Scully, you are the only one I trust: But back to Fox uttering the words that show how far our leads have come in three years. Dana's holding him at gunpoint and blaming him for everything that's gone wrong, yet Mulder doesn't even flinch. He will do absolutely anything he can to convince her that she's the most trusted person in his life. It's a well-earned moment.

Lest this episode just give Anderson juicy material to feast upon, Duchovny also gets a robust scene with X near the end. Mulder ponders whether the lost evidence will be used to influence a great God-fearing nation's commerce and politics. X retorts that it probably wouldn't stop there. And that's when Fox gets to mouth off and voice everyone's concerns. Why is it that X continues to feed him scraps, risking Sculder's lives when he never will do likewise with his own?

And then an episode resplendent with clandestine meetings ends with one between Cigarette Smoking Man and X, which feels like a treat since it's something we don't get to see often. If I was X, I probably would have just gone with "that person has been eliminated" and not pointed out another source remains unknown. X isn't doing himself any favors, even in the shadows. 
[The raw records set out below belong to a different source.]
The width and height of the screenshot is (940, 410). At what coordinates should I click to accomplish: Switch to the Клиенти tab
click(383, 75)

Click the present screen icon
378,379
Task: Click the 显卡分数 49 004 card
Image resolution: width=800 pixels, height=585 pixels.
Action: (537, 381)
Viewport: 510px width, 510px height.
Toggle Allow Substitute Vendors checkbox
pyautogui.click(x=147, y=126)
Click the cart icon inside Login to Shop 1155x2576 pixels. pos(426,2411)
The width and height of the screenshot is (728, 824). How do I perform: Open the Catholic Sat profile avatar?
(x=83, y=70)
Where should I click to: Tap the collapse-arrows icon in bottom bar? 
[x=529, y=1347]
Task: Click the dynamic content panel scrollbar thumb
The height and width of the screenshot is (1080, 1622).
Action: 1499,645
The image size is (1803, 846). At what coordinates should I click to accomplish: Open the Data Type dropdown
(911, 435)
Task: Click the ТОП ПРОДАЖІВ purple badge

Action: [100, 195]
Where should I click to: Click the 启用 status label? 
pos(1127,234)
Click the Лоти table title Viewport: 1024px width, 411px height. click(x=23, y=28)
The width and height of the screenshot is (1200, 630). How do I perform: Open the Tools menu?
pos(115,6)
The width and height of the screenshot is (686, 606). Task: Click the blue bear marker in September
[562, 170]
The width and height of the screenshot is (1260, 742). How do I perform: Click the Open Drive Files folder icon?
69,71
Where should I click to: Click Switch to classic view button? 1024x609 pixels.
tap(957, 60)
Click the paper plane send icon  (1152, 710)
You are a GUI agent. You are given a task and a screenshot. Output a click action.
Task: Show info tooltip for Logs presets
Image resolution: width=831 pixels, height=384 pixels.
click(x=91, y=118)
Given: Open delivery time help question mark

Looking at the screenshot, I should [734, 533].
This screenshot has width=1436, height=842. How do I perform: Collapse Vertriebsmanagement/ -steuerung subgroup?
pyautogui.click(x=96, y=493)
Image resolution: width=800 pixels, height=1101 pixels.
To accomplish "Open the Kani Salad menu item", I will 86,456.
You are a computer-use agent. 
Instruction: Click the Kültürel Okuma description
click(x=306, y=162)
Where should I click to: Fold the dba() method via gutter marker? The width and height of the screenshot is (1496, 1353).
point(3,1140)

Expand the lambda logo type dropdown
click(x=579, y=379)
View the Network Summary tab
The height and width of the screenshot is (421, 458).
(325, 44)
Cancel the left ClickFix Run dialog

This day in meta: Wait? All the Plain-Clothed Man's scenes were supposed to be X's? According to the official third-season episode guide, Steven Williams was filming his other series, L.A. Heat, and unavailable to handle the earlier scenes of the ep. ... Speaking of Williams, he really enjoyed the final "Wetwired" scene. "These two guys; you don't where they stand with each other. Who is the subordinate in that duo?" he pondered in The Complete X-Files. ... Continuity error alert! Scully fires six rounds at the hotel-room door, but Skinner later says it's four. Maybe he's just gotten another incomplete report. 

Guest star of the week: Zinaid Memisevic sells the teaser so well as variations of the war criminal that we are at a fever-pitch level before Sculder even get on the scene. Or was it merely conveyed to me in the transmission that Memisevic wasn't listed in the end credits and I needed to remedy the situation? Well, either way, he really set the pace in a supercharged episode.